(Friedrich Nietzsche [1844-1900]: "Verwelkt", aus: "Sieben Lieder", komponiert 1864; Text von Sándor Petőfi [1823-1849]; Dietrich Fischer-Dieskau: Gesang, Aribert Reimann: Piano)
Du warst ja meine einz'ge Blume,
verwelkt bist du, kahl ist mein Leben.
Du warst für mich die strahlende Sonne -
du schied'st, ich bin von Nacht umgeben.
Warst meiner Seele leichteste Schwinge -
du brachst - ich kann nun nimmer fliegen.
Du warst die Wärme meines Blutes -
du flohst - ich muss dem Frost erliegen.
Anmerkung: Es ist weithin unbekannt, dass Nietzsche sich auch als Komponist betätigt hat und eine ganze Reihe von Liedern und Klavierwerken geschrieben hat, die heute leider weitgehend vergessen sind. Dieses Lied über den Tod eines geliebten Menschen, geschrieben im Alter von nur 20 Jahren auf ein Gedicht des ungarischen Revolutions-Dichters Sándor Petőfi, ist ein schönes Beispiel für die zarte, musikalische Seite Nietzsches - zu einer Zeit, als er Richard Wagner, dessen Musik er später sehr schätzte, persönlich noch gar nicht kannte.

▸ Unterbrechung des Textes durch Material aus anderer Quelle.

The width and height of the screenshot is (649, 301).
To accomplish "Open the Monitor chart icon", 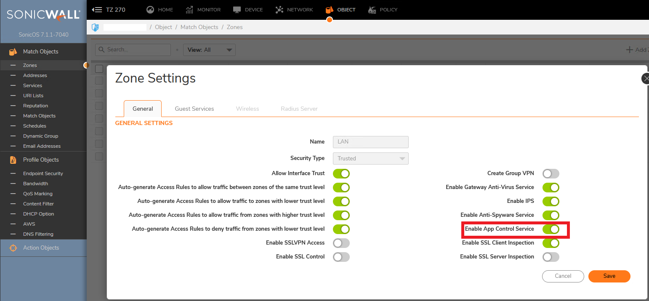I will coord(189,10).
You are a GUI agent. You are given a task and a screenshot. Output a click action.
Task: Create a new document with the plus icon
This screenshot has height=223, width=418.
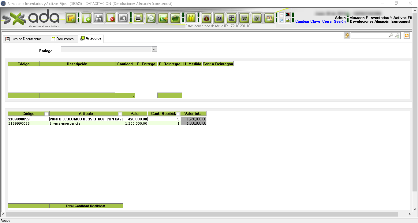click(x=87, y=18)
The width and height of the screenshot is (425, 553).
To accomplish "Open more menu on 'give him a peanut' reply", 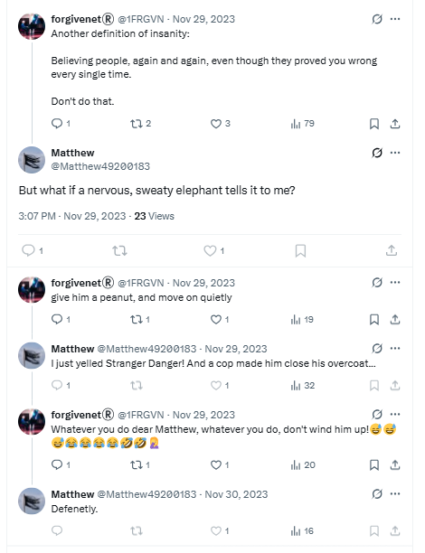I will [x=395, y=283].
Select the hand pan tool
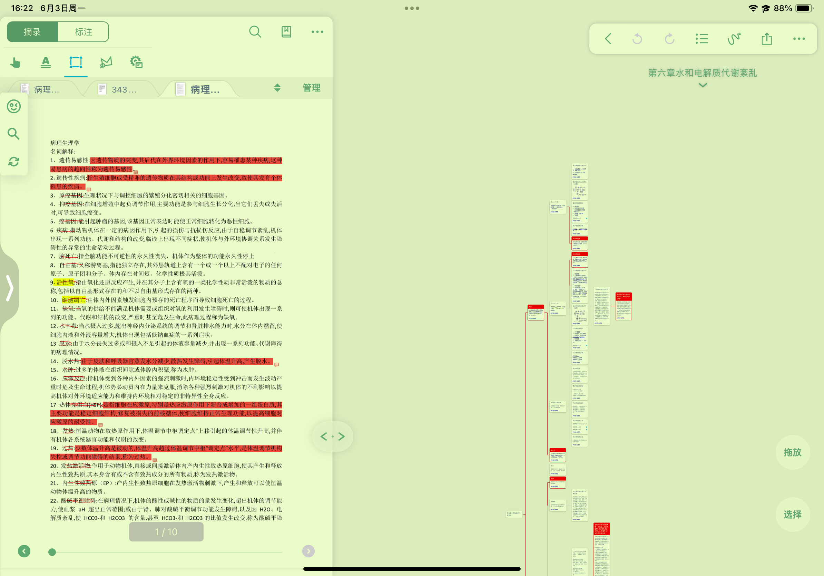824x576 pixels. tap(15, 62)
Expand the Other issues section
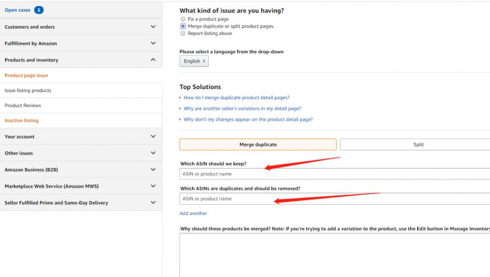This screenshot has width=490, height=277. coord(153,153)
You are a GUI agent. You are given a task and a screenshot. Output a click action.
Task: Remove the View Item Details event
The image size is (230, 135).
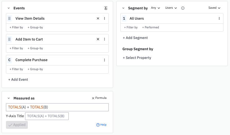point(98,18)

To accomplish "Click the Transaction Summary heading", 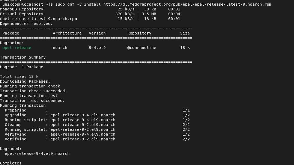I will click(x=23, y=57).
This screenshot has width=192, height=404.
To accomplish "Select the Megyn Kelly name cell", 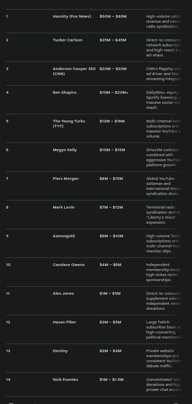I will pyautogui.click(x=65, y=150).
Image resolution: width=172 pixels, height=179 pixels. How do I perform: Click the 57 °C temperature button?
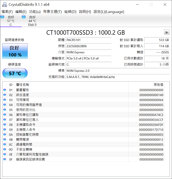(15, 73)

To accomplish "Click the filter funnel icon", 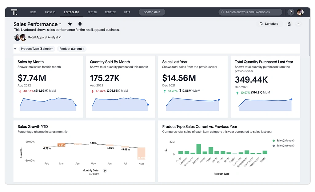I will 15,49.
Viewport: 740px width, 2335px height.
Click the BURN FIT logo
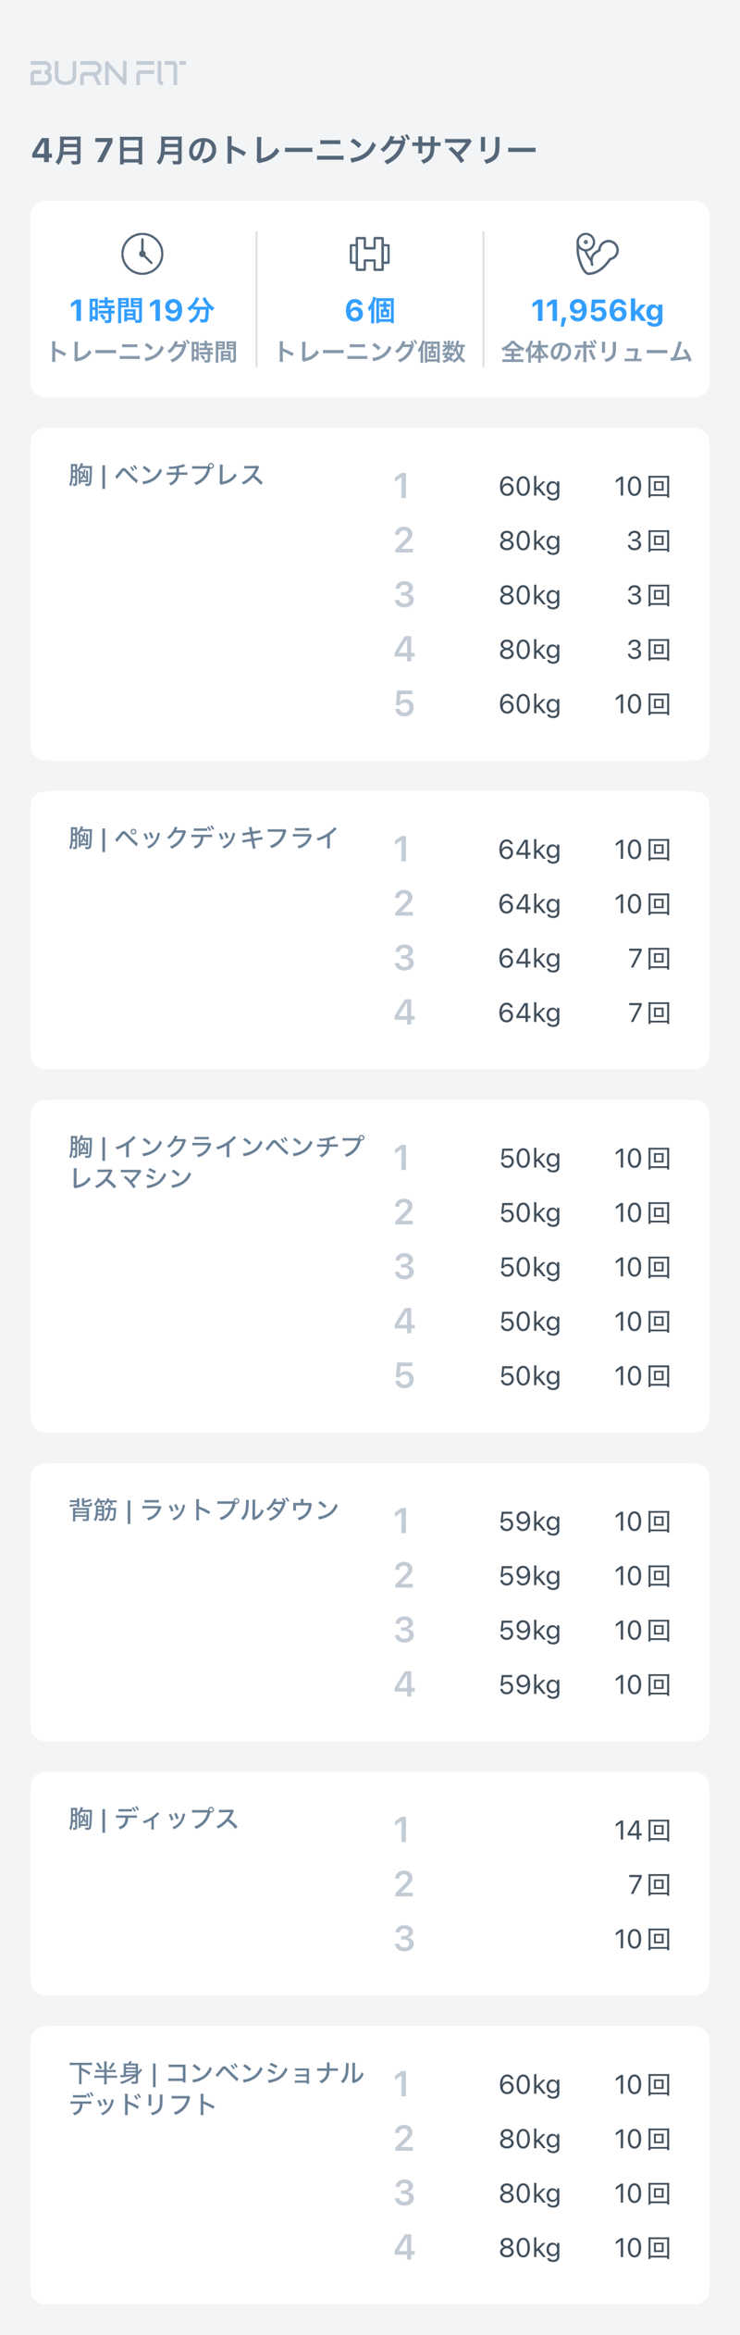[107, 73]
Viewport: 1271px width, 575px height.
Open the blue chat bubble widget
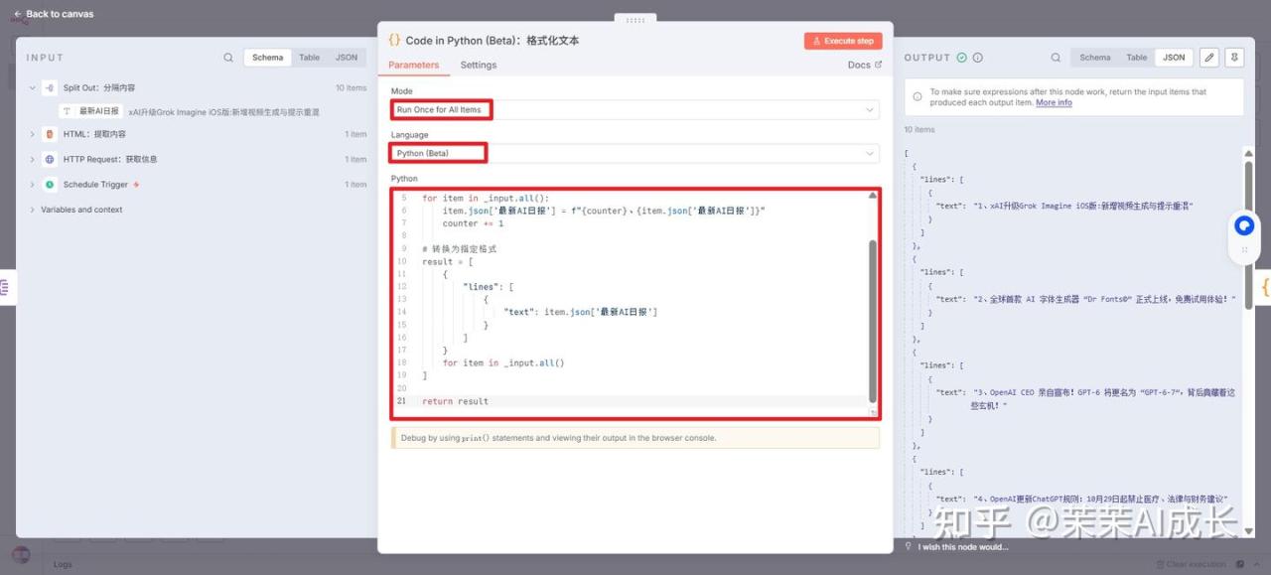tap(1243, 226)
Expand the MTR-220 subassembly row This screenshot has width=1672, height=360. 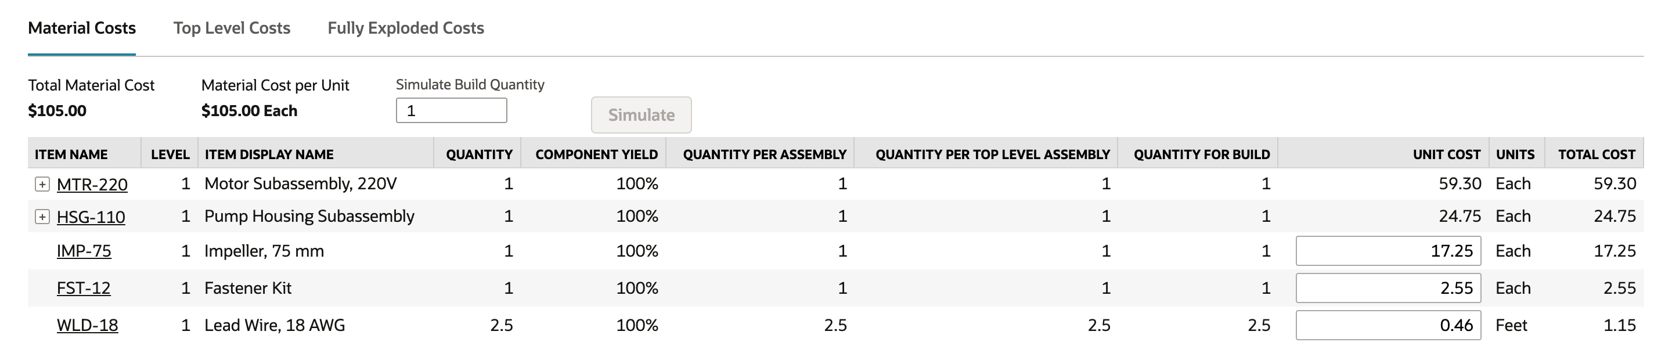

Ich persönlich denke in diesem Zusammenhang sehr gern an die Zeit zurück, in der ich - ebenfalls im Alter von zarten 20 Jahren - auf den Spiegel im Bad meiner damaligen Studentenbude in großen, knallroten Buchstaben den Schlusssatz aus Nietzsches "Zarathustra" geschrieben hatte und ihn jeden Morgen neu lesen musste:
"Also sprach Zarathustra und verließ seine Höhle, glühend und stark, wie eine Morgensonne, die aus dunklen Bergen kommt."